Monday, July 13, 2009
Cholera and Contingency
While reading about the cholera epidemics in the mid and late 19th century, I could clearly see the connections between the necessity of dealing with the disease and the developments of the public health field. This connection was fairly blatant and by no means new. Yet for the first time, I was struck by it. The contingency of the situation was for the first time amazing. The two most important factors are inseparably intertwined. These are first that conditions in the city be so terrible that disease can arise and second that a disease which passes almost exclusively due to these conditions comes along. Another necessary factor is that the cure for the disease be on par with the science of the time.
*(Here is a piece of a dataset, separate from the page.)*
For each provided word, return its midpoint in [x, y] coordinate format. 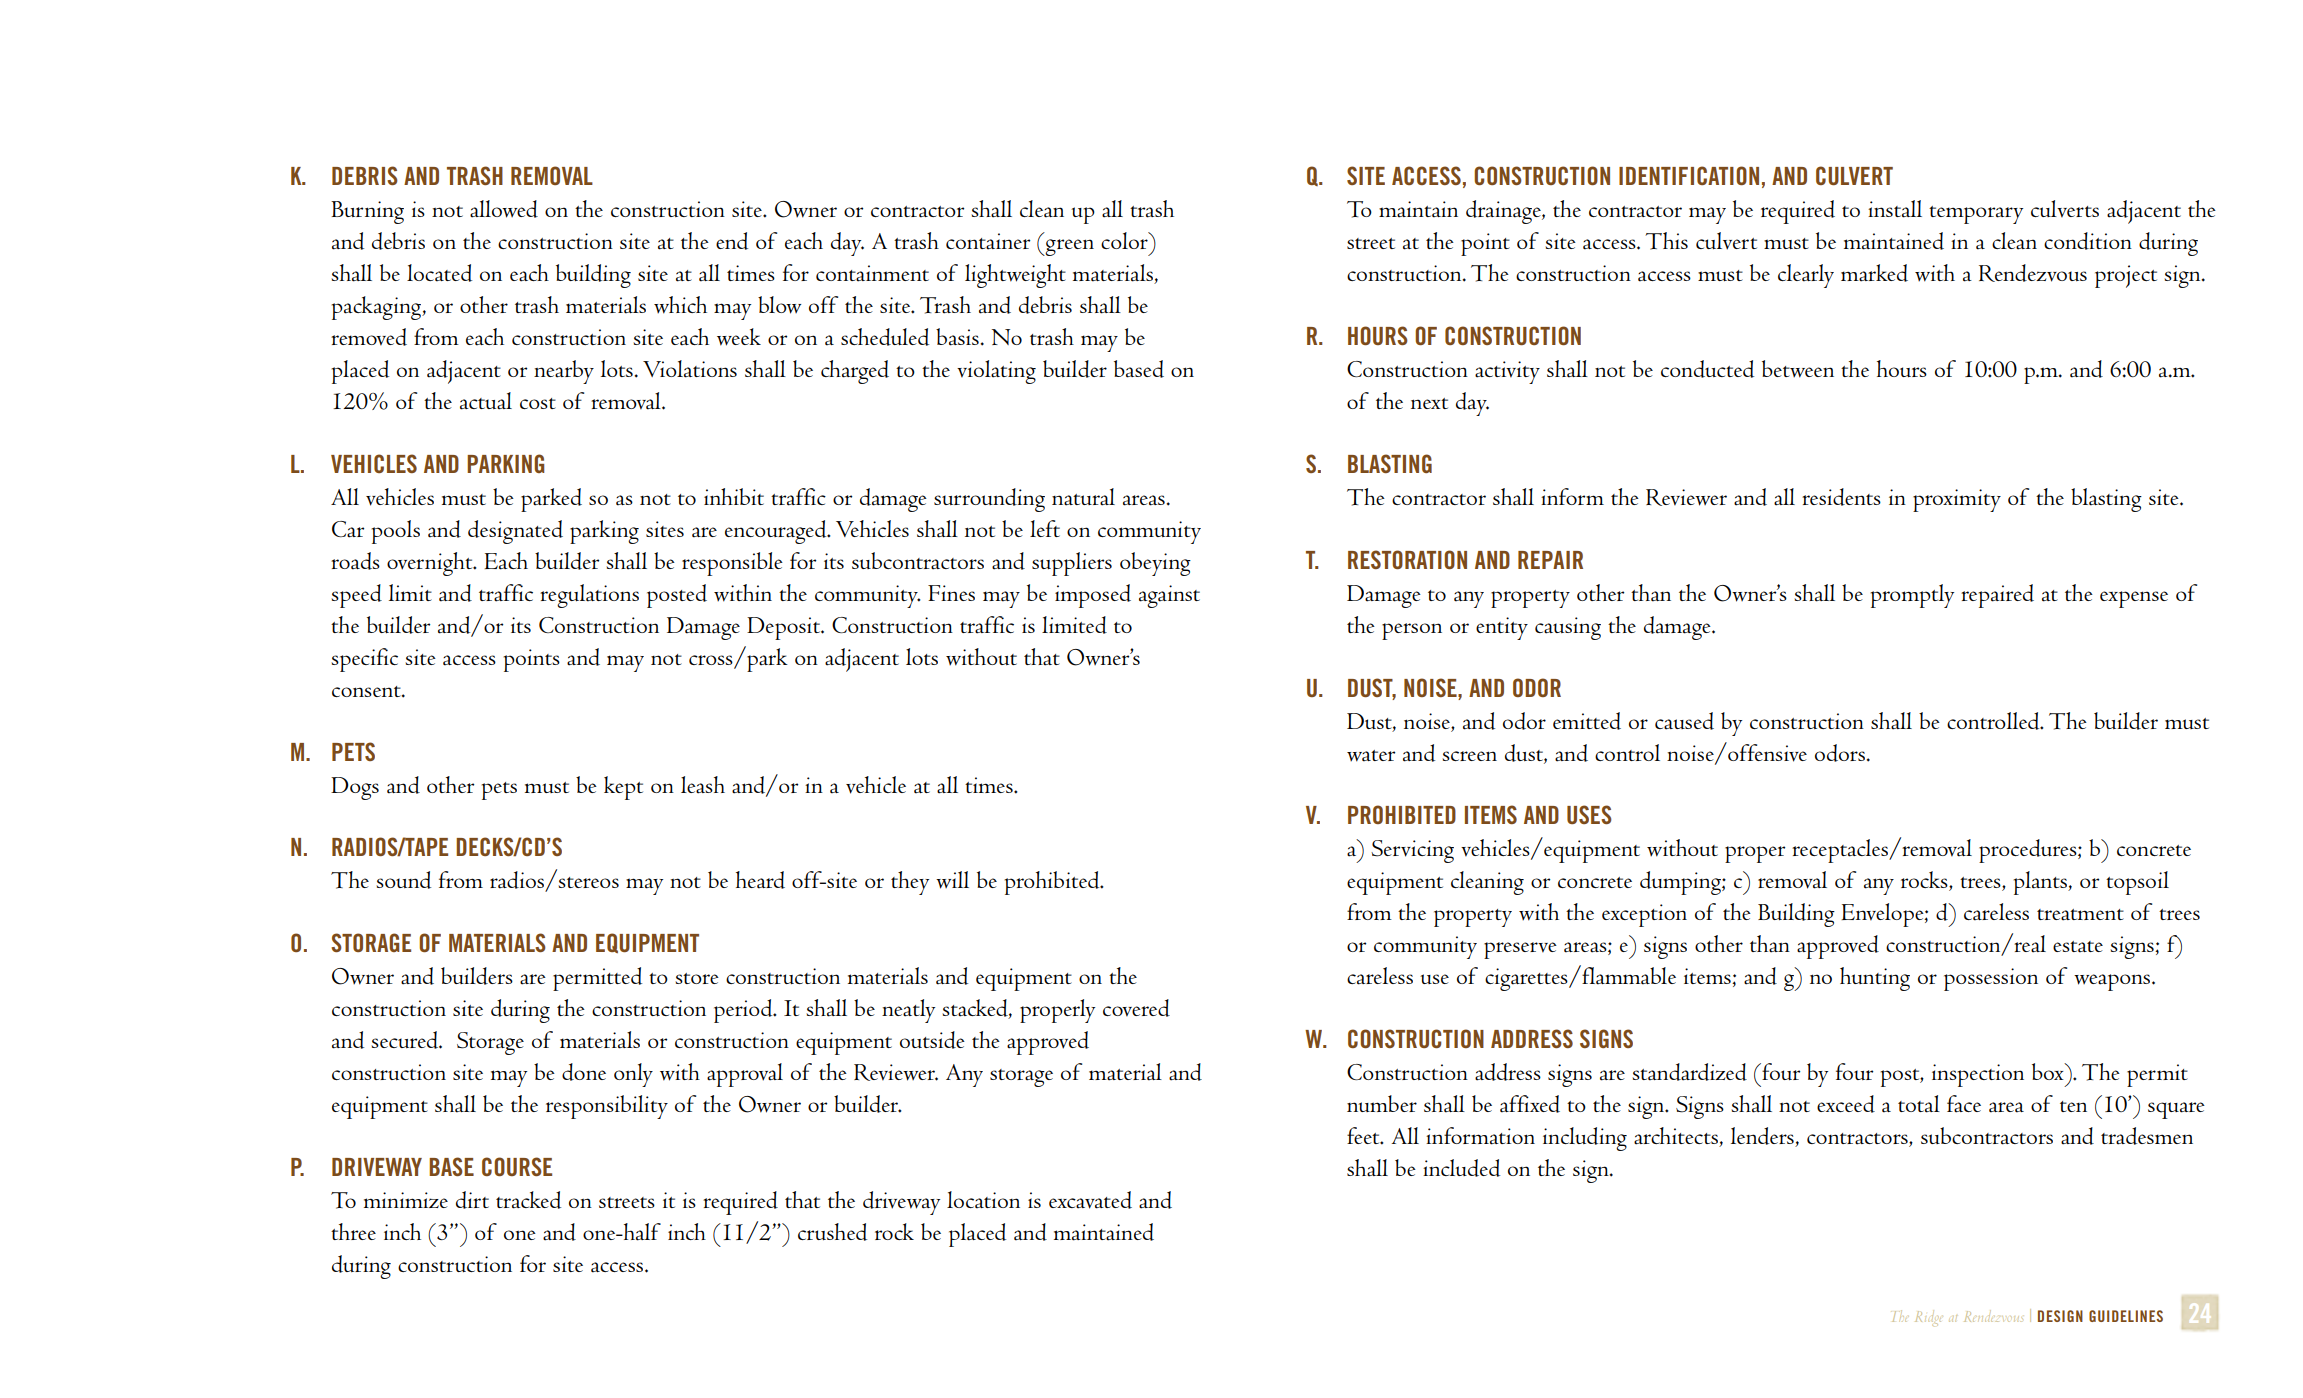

If, for example, a disease which can pass through human-to-human contact had struck at the time of the cholera epidemics, the development of the sewers might have taken longer and instead other conditions demonstrated to relieve the situation be given more attention. Granted, the final completion of the sewage system, only ten years after Snow’s deductions on cholera were made, was not motivated solely by concern for disease. Yet, this brings us to another important factor in the health policy and engineering advances of the sewage system which was the almost universal public support for the alleviation of the situation. It can be safely taken that the creation of the public health field could not have happened in such a manner if all these contingencies had not come together. Due to my interest in the field, I was greatly struck by the fair amount of contingent factors from which it came.